An evaluation task in Galtea represents the assessment of a single test case from a test using a specific evaluation criteria. Multiple evaluation tasks make up an evaluation.

Evaluation tasks don’t perform inference on the LLM product themselves. Rather, they evaluate outputs that have already been generated. You should perform inference on your product first, then trigger the evaluation task with both the input (provided by the test case) and the resulting output.

Task Lifecycle

Evaluation tasks follow a specific lifecycle:

1

Inference

Perform inference on the LLM product to generate an output using the test case’s input and context
2

Creation

Trigger an evaluation task. It will appear in the Evaluation’s details page with the status “pending”
3

Processing

Galtea’s evaluation system processes the task using evaluation criteria of the selected metric type
4

Completion

Once processed, the status changes to “completed” and the results are available

SDK Integration

Evaluation Task Service SDK

SDK methods for managing evaluation tasks

Task Creation Properties

To trigger an evaluation task in Galtea, you can provide the following information:

Evaluation
ID (text)
required

The unique identifier of the evaluation that the task is part of.

Test Case
ID (text)
required

The unique identifier of the test case to be evaluated.

Actual Output
String
required

The actual output produced by the product’s version. Example: “The iPhone 16 costs $950.”

Retrieval Context
List[String]

The context documents retrieved by a RAG (Retrieval-Augmented Generation) system that were used to generate the actual output.

This field is only relevant for products that use retrieval-augmented generation.

Metric Type
ID (text)
required

The unique identifier of the metric type to be used in the evaluation task.

The SDK allows you to use the metric type’s name instead of the ID.

Latency
Number

Time elapsed (in milliseconds) from the moment the request was sent to the LLM to the moment the response was received.

Tracking latency helps monitor performance characteristics of your LLM product over time.

Usage Info
Object

Token count information of the LLM call. May include:

  • Input Tokens: Number of input tokens used in the LLM call.
  • Output Tokens: Number of output tokens generated by the LLM call.
  • Cache Read Input Tokens: Number of tokens read by the model from cache.

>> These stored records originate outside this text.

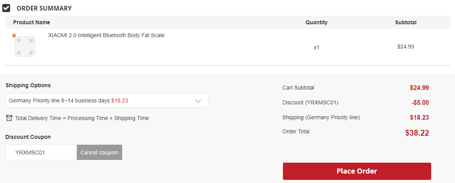Click the alarm clock delivery time icon
The width and height of the screenshot is (455, 183).
coord(9,118)
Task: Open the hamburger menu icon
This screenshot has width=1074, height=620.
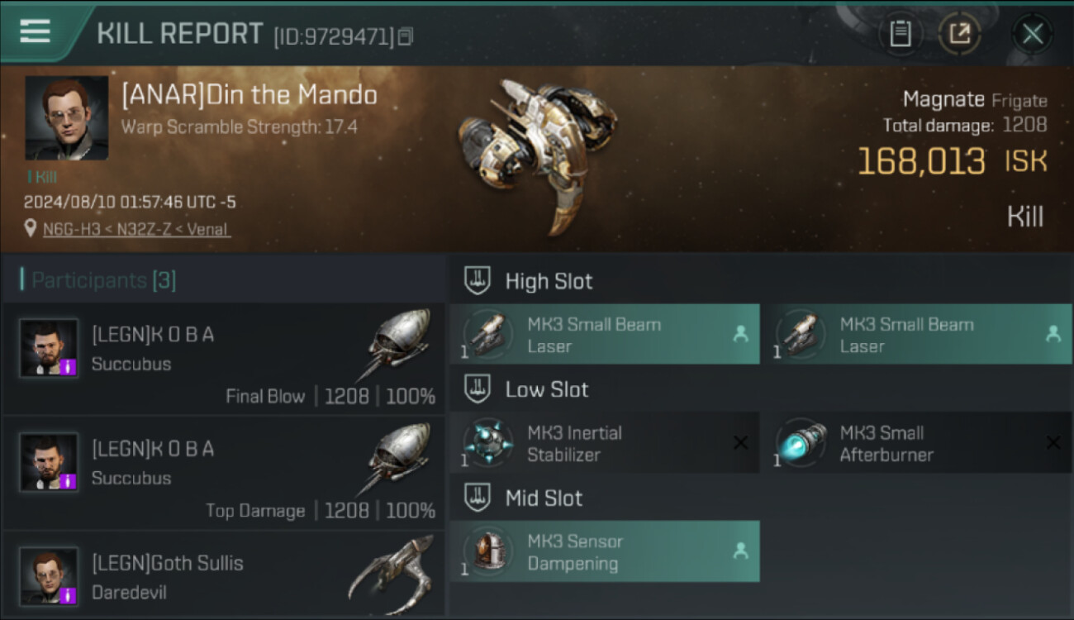Action: click(x=35, y=31)
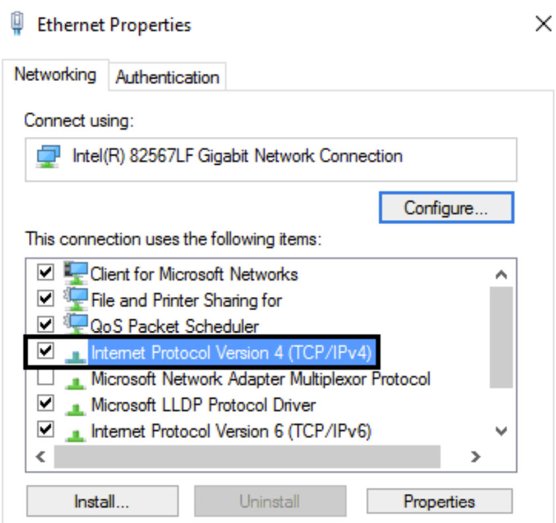Viewport: 556px width, 523px height.
Task: Open the Configure adapter dialog
Action: coord(446,208)
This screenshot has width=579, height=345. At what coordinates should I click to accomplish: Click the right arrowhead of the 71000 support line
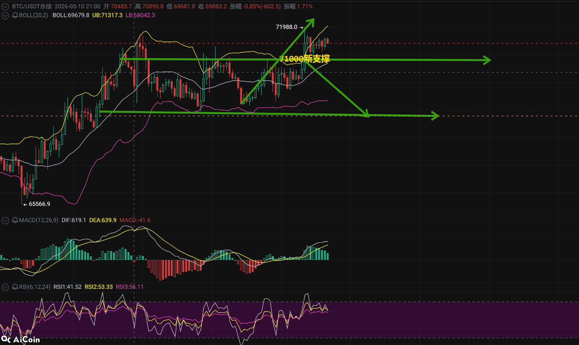pos(487,60)
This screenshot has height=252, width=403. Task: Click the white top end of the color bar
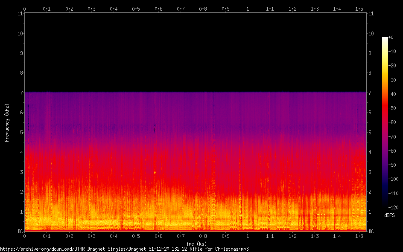[x=385, y=39]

Token counts are calculated based on the LLM provider’s tokenization method and are usually returned in the response of the endpoint.

Cost Info
Object

The costs associated with the LLM call. May include:

  • Cost Per Input Token: Cost for each input token read by the LLM.
  • Cost Per Output Token: Cost for each output token generated by the LLM.
  • Cost Per Cache Read Input Token: Cost for each input token read from cache.

Costs are calculated based on the pricing model of the LLM provider.

If cost information is properly configured in the Model selected by the Version, the system will automatically calculate the cost of the evaluation task and you don’t need to provide this information.

Task Results Properties

Once an evaluation task is completed, you can access the following information:

Status
Enum

The current status of the evaluation task.asd Possible values:

  • Pending: The task has been created but not yet processed.
  • Success: The task was processed successfully.
  • Failed: The task encountered an error during processing.
Score
Number

The score assigned to the output by the metric type’s evaluation criteria. Example: 0.85

Reason
Text

The explanation of the score assigned to the output by the metric type’s evaluation criteria.

Error
Text

The error message if the task failed during processing.